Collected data
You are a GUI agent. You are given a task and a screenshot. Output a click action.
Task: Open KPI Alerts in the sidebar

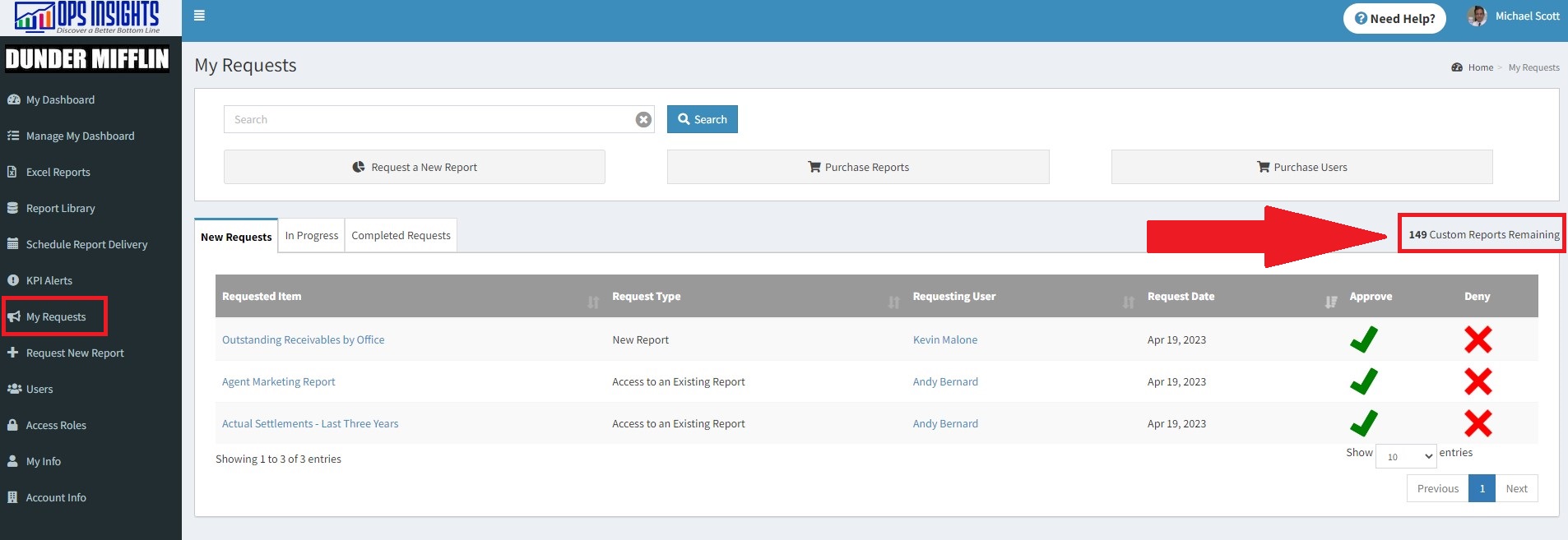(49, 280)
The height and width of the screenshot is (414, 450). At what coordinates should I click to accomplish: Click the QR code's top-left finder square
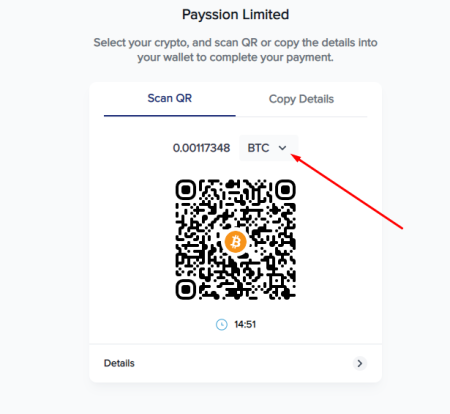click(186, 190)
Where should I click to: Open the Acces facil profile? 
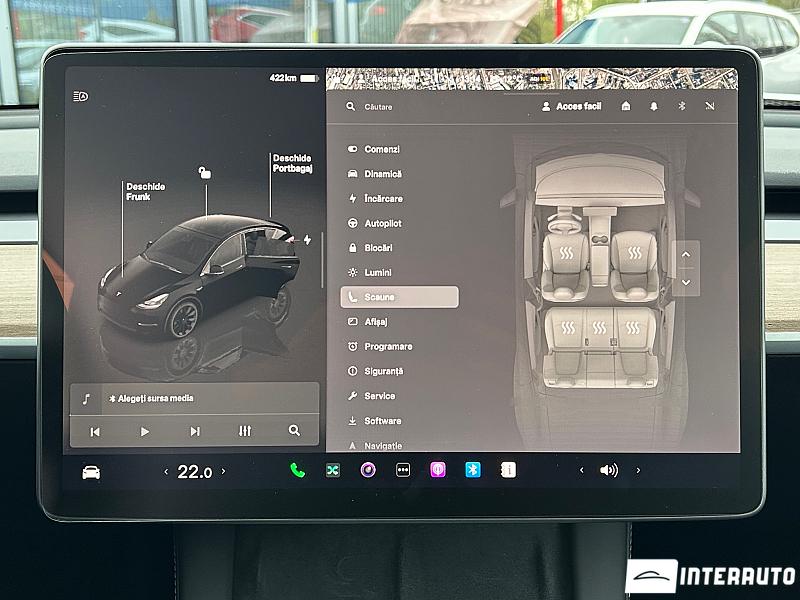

Brief
Return every entry above word for word, and include no images.

Written answer
You are a GUI agent. You are given a task and a screenshot. Output a click action.
Task: Open KPI Alerts in the sidebar

(49, 280)
The height and width of the screenshot is (414, 450). At what coordinates should I click to accomplish: Click the QR code's top-left finder square
click(186, 190)
Where should I click to: Open the Acces facil profile? 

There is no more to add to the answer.